> **CHALLENGE 1**
Repeat the records from their start through the line containing "Looking at the screenshot, I should point(126,713).", leaving out the pictures.

> **TEXT TO READ**
Turtles All the Way Down

Posted By on September 23, 2010 in News | 0 comments

Last night, before I fell asleep, I thought to myself, “I need to write a column tomorrow.”

I proceeded to dream about a strange quest in which I piloted a stolen dirigible, rode an avalanche down a Himalayan mountain, and steered a raft through deadly white-water. In the course of this grand adventure, I thought to myself – still in the dream – “I know! I’ll write a column about the interpretation of dreams!”

Of course, an idea that seems like genius in the context of a dream often shrinks considerably in the cold light of day. This one wasn’t too bad, though. Dreams fascinate me. Sleep does, too, especially because it’s so poorly understood. There are all sorts of theories about what sleep is, why we need it, and what, exactly, is happening to our brains as we do it.

But at this stage, they’re just theories, even if there are some very good ones.

If I were king of the world, I’d pour a lot of resources into understanding sleep. The average life expectancy in the United States these days is a bit more than 78 years. If I live that long, I will have spent about 26 years asleep.

> **CHALLENGE 2**
According to the column on sleep and dreams, why does sleep especially fascinate the writer?

> **PROVIDED DATA**
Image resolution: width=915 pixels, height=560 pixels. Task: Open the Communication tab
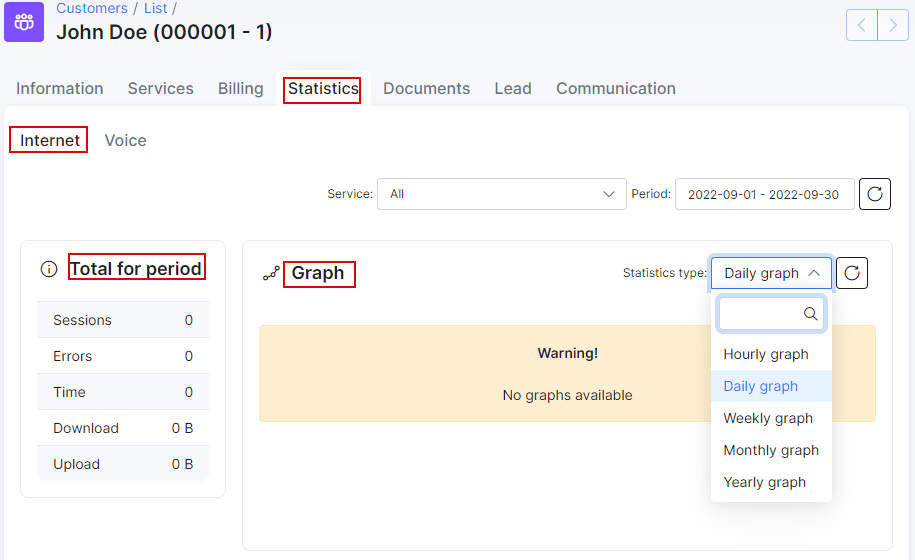[x=616, y=89]
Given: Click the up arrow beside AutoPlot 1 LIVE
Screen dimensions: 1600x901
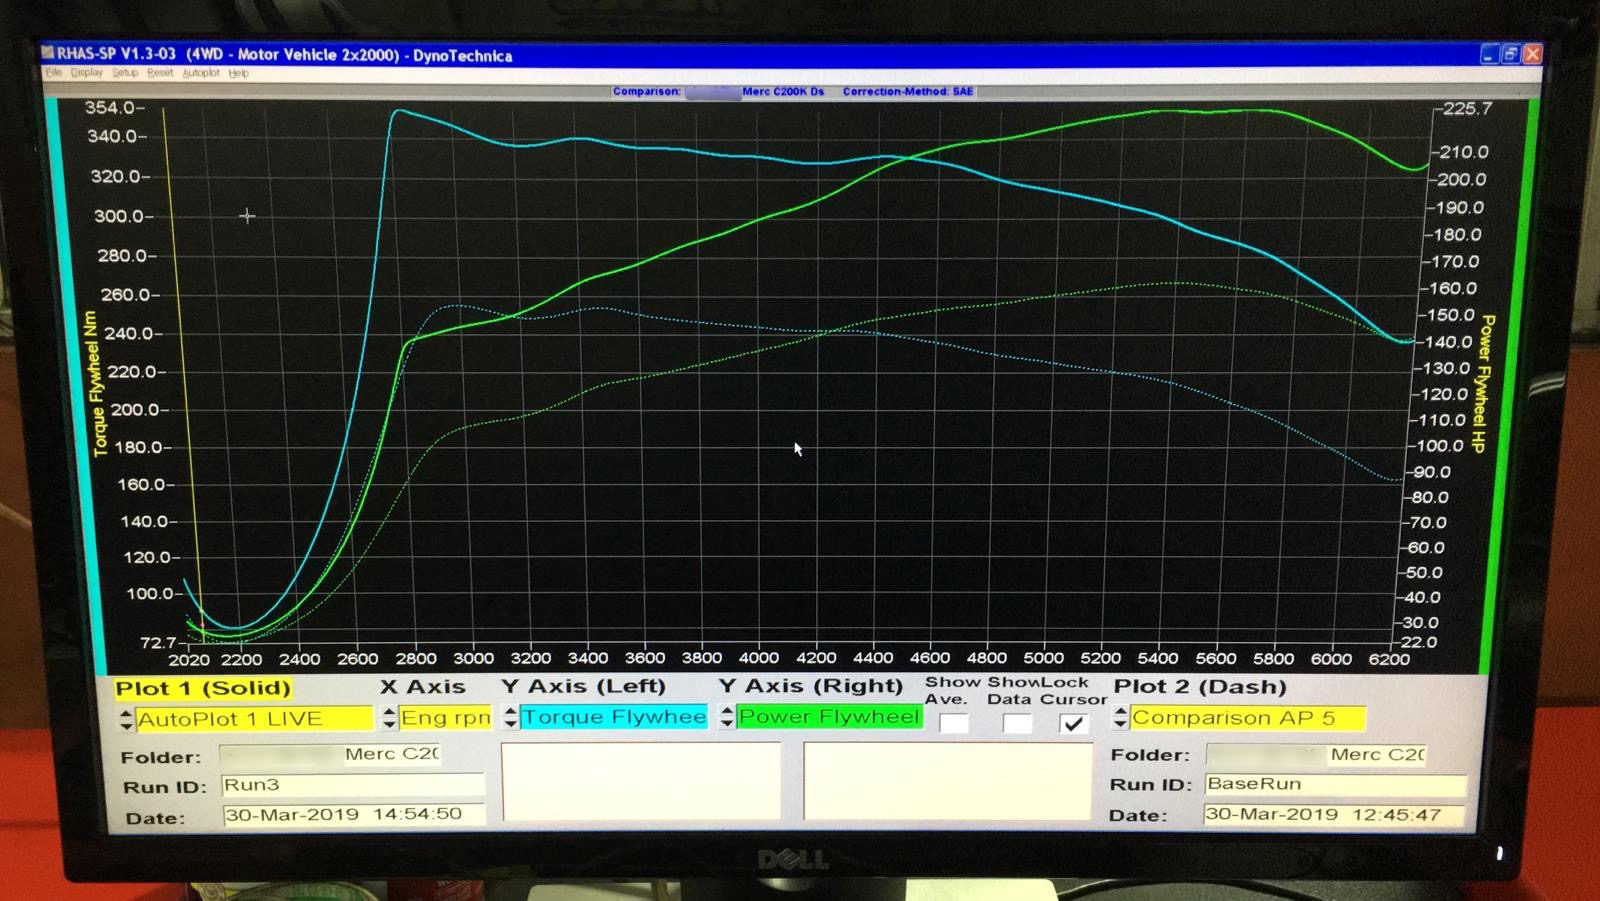Looking at the screenshot, I should point(126,713).
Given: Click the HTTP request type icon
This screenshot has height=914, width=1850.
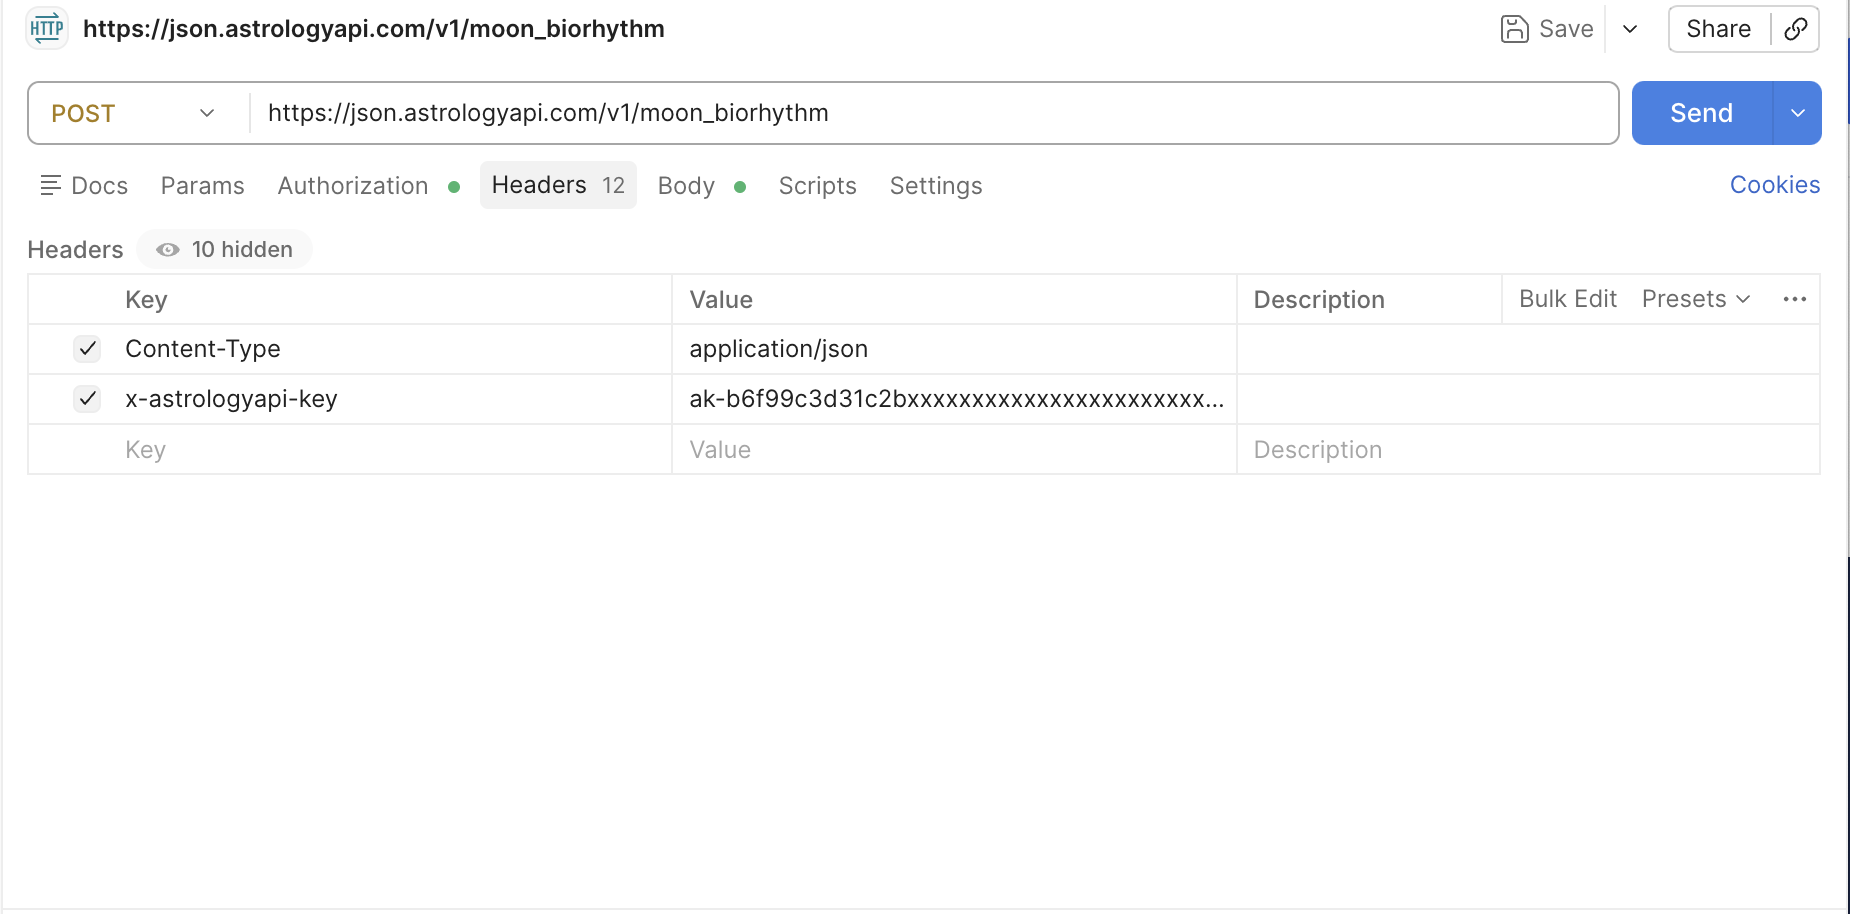Looking at the screenshot, I should (x=46, y=29).
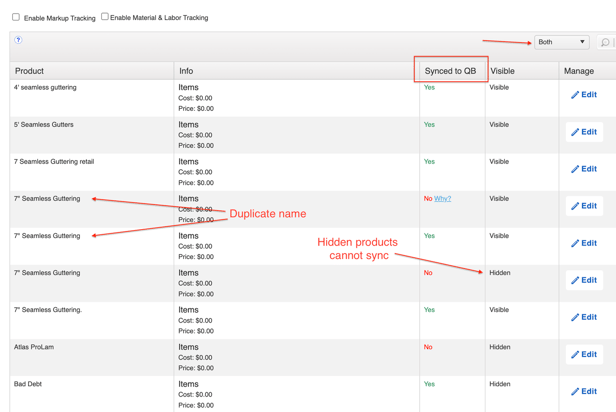The height and width of the screenshot is (412, 616).
Task: Click the Manage column header
Action: point(578,71)
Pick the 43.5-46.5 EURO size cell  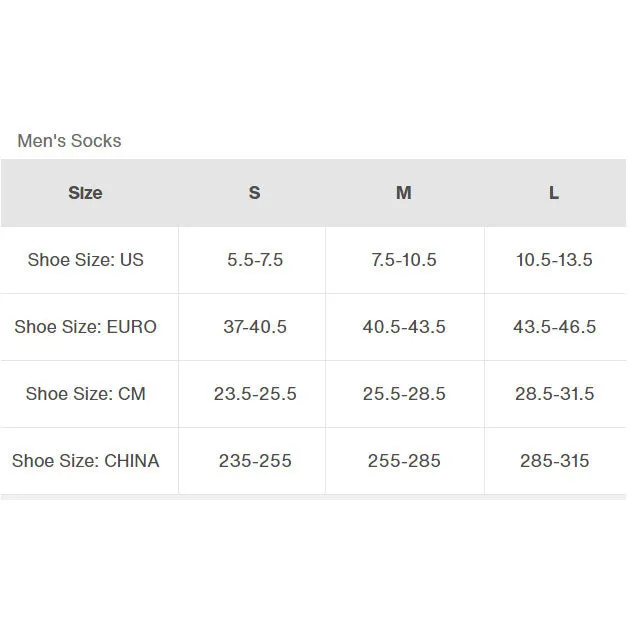click(x=554, y=327)
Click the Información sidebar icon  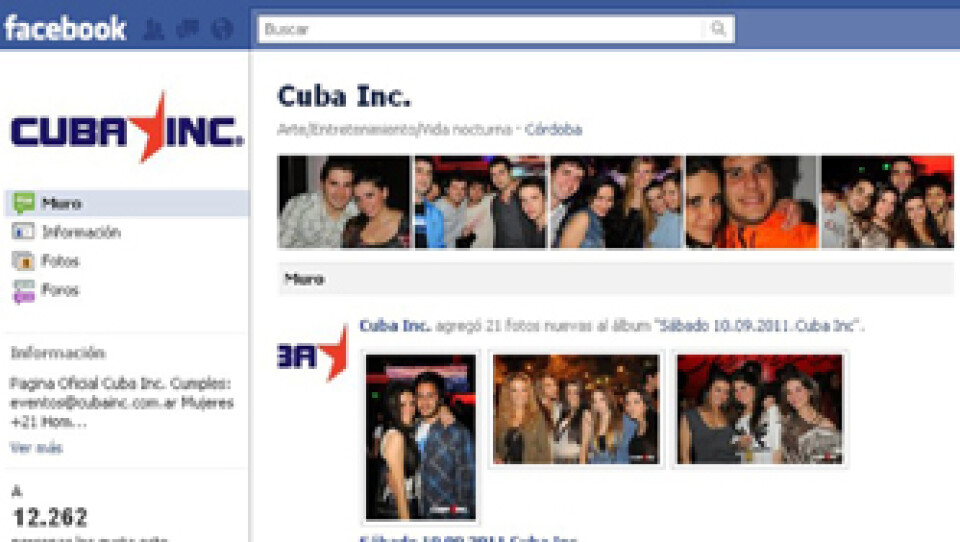click(x=23, y=231)
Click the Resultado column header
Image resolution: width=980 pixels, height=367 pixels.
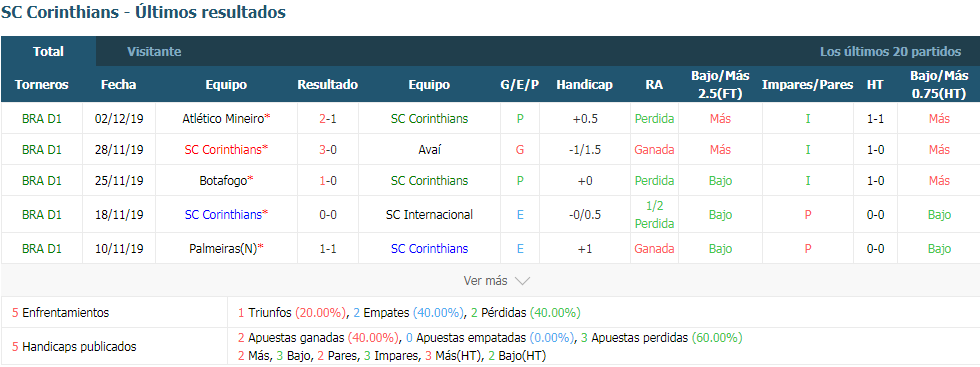(x=328, y=85)
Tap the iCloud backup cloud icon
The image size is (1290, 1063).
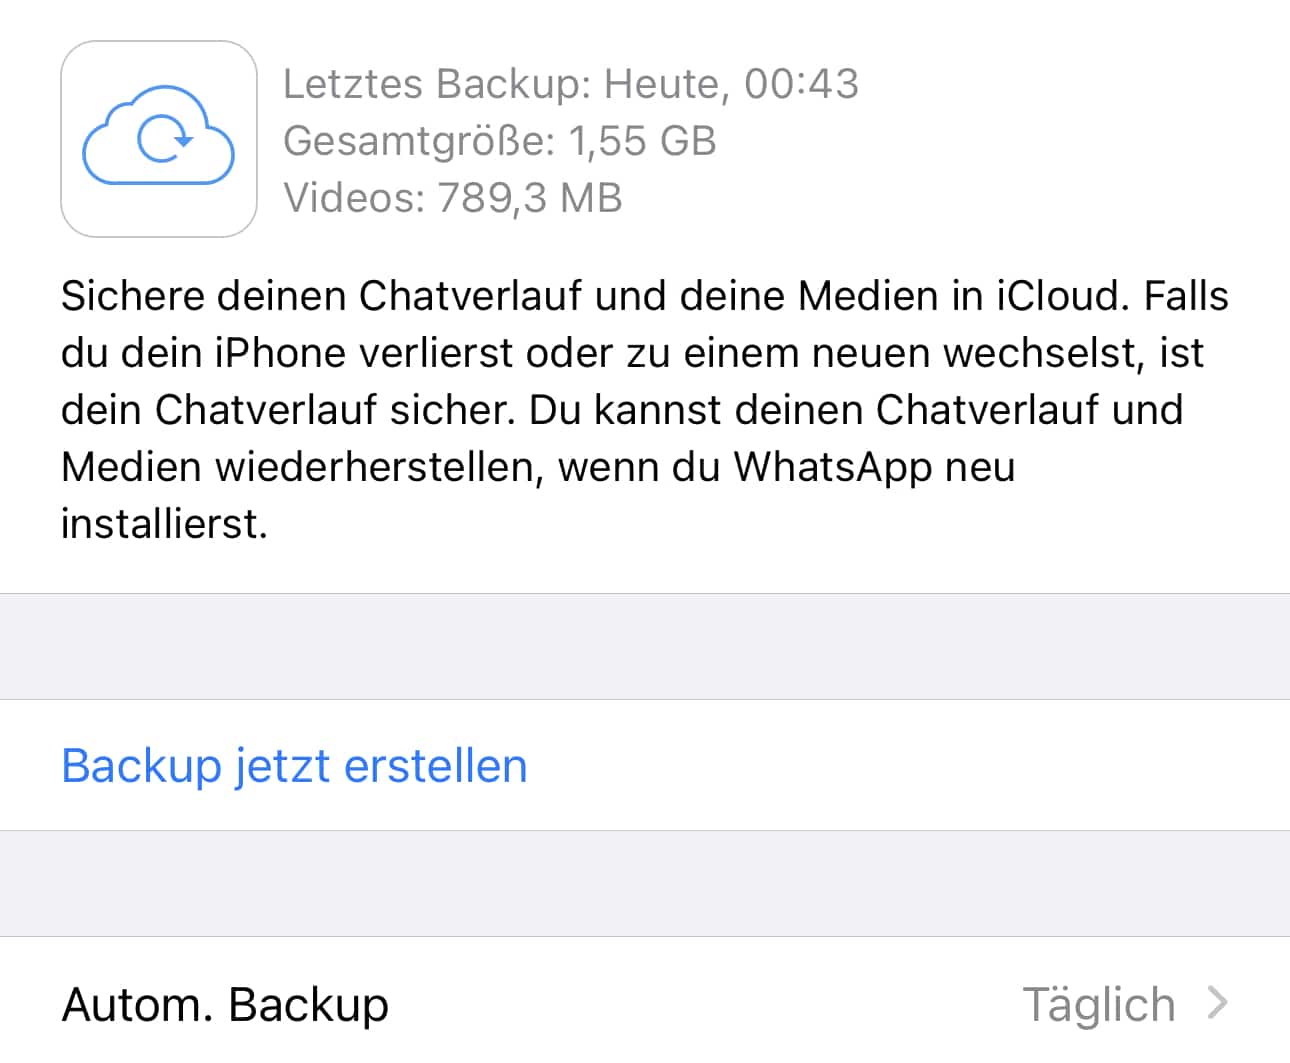[x=158, y=139]
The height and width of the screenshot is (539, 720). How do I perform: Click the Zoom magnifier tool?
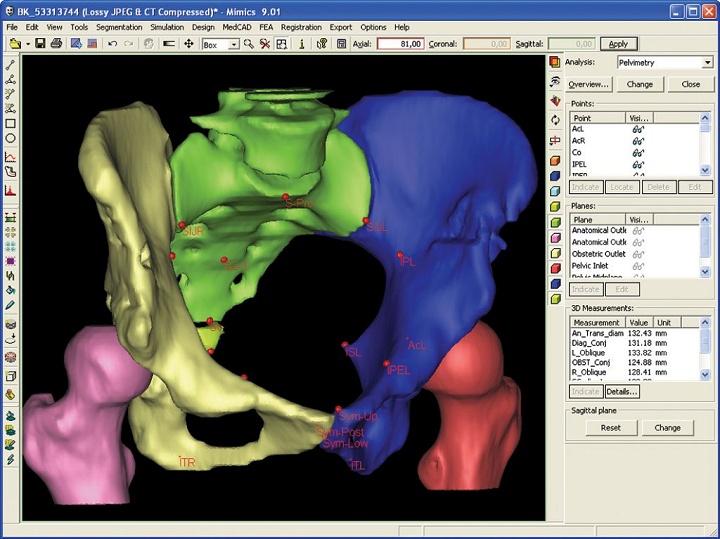[248, 44]
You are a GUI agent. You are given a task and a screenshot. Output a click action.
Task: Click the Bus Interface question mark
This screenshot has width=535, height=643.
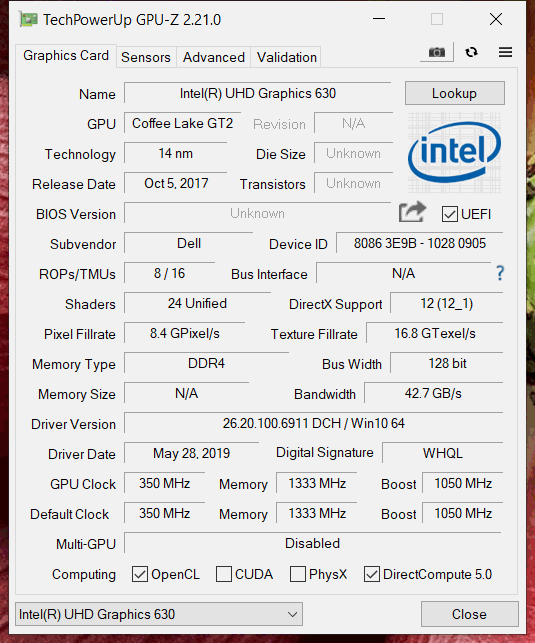(x=500, y=273)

> **WRITTEN ANSWER 1**
Image resolution: width=915 pixels, height=560 pixels. Task: Open the Communication tab
[x=616, y=89]
Given: Click the up arrow beside AutoPlot 1 LIVE
Screen dimensions: 1600x901
Looking at the screenshot, I should point(126,713).

> **WRITTEN ANSWER 2**
Sleep fascinates the writer especially because it is so poorly understood. There are many theories about what sleep is, why we need it, and what happens in our brains during it, but for now they are only theories.